In an op-ed in last month’s Wired, stand-up comic Patton Oswalt called for the destruction of geek culture. It came from a place of love.
A tried and true dweeb of the 1980s, Oswalt was just depressed over the world of geekery his daughter would soon inherit, where anybody, anywhere, can instantly become an “expert” on anything. All it takes is a stroll through Wikipedia and a weekend-long binge via bittorrent. To Oswalt, this has bred a generation of astute pop-culture obsessives, with far less immersion, bereft of the the waiting and wondering that used to surround each dip into a particular oeuvre.
“Everything we have today that’s cool comes from someone wanting more of something they loved in the past,” he writes. “Now, with everyone more or less otaku and everything immediately awesome…the old inner longing for more or better that made our present pop culture so amazing is dwindling.
By the grace of Gollum, his rambling essay — which ends on a description of the cleansing apocalypse we’re supposed to pray for — dropped at about the same time as Roger Ebert launched himself back onto television.
Back in pre-otaku times, Ebert and partner/rival Gene Siskel were providing one of the more necessary gateways to geekery that existed before the Internet was around to give us everything all the time. From 1975 and up through the birth of the web, “Siskel and Ebert At The Movies” was a syndicated (initially public TV) series that managed to serve two masters.
In one corner, mainstream audiences just wanting a nudge in the right direction on their way out to the Multiplex. In the other, folks hungry for thoughtful discussion on the big movies of the week, as well as under-publicized art house or foreign film that might be worth seeking out.
Occasionally, they’d take the time to sell you on a classic. Hearing them chat up an old masterpiece for a couple of minutes was plenty encouragement for a sheltered suburban youth to embark on a little makeshift film-schooling.
And it was good.
After Gene died of a brain tumor in 1999, things began to wind down; his replacement up in the balcony didn’t quite do the trick, and then Roger was struck by cancer that cost him his lower jaw and voice. By this time, there was no shortage of intelligent discourse on film no matter how far out into the sticks you found yourself.

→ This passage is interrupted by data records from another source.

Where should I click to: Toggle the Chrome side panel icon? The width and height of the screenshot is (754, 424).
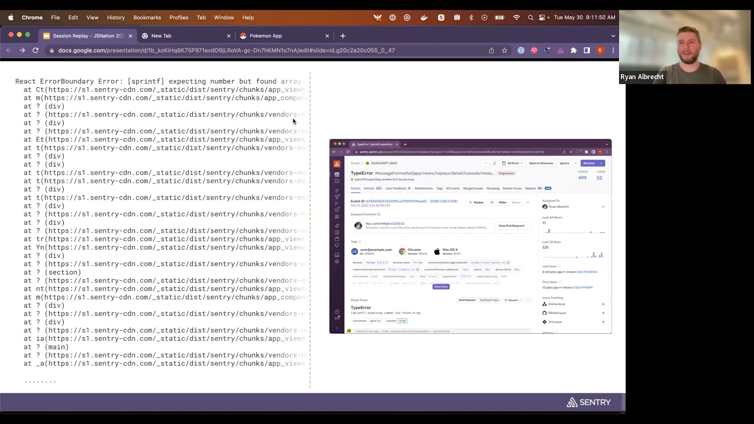587,50
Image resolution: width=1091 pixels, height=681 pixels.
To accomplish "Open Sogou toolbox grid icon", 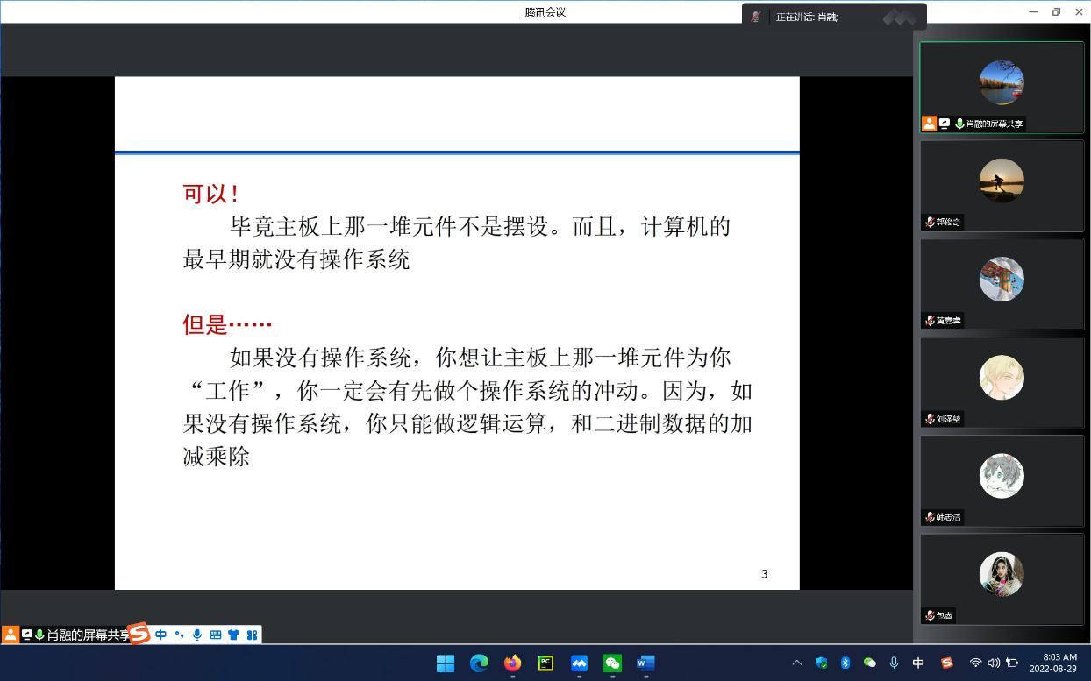I will pos(252,635).
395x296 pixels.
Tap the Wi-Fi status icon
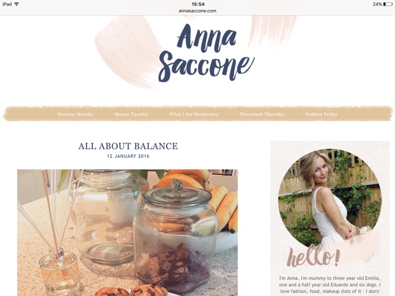(17, 4)
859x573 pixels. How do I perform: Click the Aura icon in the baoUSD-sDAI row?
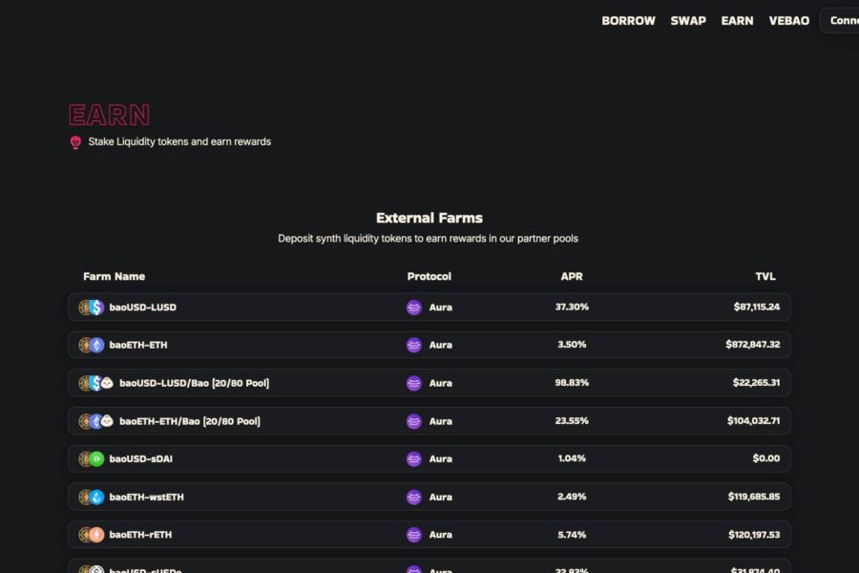[413, 458]
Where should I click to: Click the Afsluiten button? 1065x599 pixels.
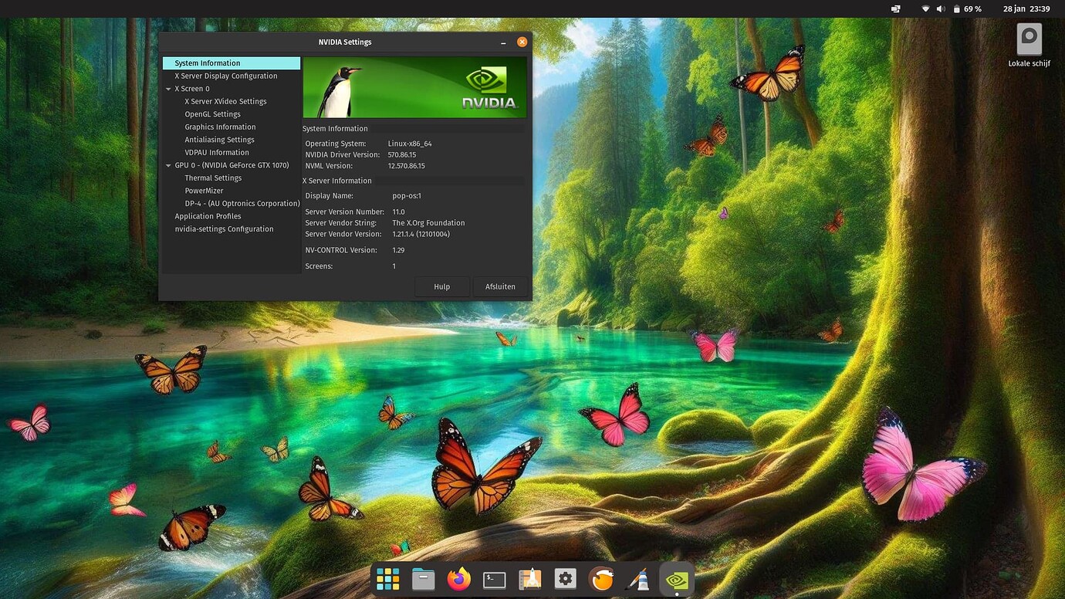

Ebert is no Luddite. A good friend of mine recalls stumbling on his CompuServe page back in the early-90s, when he was 14, and getting into a brief e-mail exchange over Quentin Tarantino. But he certainly seems to have replaced his power of speech with an especially prolific presence on Twitter and his own blog. He’s promised to stream the new series to every LCD screen on the market and try to focus more on the films that enthusiasts care about.
That ambition isn’t totally obvious on the new show, so far. The balcony portion, which is the bulk of it, apes the original series in all but chemistry. The new show is hosted by the Associated Press’ Christy Lemire and Mubi.com critic Ignatiy Vishnevetsky — both super-smart, but you can’t shake the feeling that it was casting that put them together. Now that’s old-school television, whereas one of the greatest benefits of web-based programming is that it usually sprouts from existing relationships, where a first episode can feel as comfortable the 1,000th.

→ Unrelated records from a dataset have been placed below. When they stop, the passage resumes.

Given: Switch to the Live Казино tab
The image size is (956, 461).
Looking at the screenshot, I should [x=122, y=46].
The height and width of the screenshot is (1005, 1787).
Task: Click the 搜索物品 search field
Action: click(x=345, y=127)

On the plus side, it’s got more megazine-y segments, like Kim Morgan’s stroll (literally, she struts around alongside the clips) through the 1949 film-noir thriller “The Third Man”.
But the far-and-away highlight of the first few episodes has been Ebert himself. In the pilot, he borrowed the voice of Werner Herzog in order to call attention to the apparently charming new animated film “My Dog Tulip.” Herzog’s warm reading over footage from the film really add up to something and lead me to think the whole show would have been great if it were comprised solely of televisual essays.

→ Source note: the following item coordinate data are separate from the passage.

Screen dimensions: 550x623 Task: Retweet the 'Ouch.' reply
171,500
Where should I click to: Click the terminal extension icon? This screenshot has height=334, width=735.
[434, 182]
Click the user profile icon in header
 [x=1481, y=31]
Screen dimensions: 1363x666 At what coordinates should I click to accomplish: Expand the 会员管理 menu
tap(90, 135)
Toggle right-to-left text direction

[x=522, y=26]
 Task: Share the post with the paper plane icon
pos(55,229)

No doubt TV is better for having this show. The new “At The Movies” might have been better had it started scrappier, and off of television. One reason I’ll never follow Patton Oswalt into his tunnel back to 1987 is that, despite the smug intellectual laziness and ADD our present dystopia abets – there’s a lot of opportunity out there now, especially for folks who might not have landed a hit TV show just talking about what they love.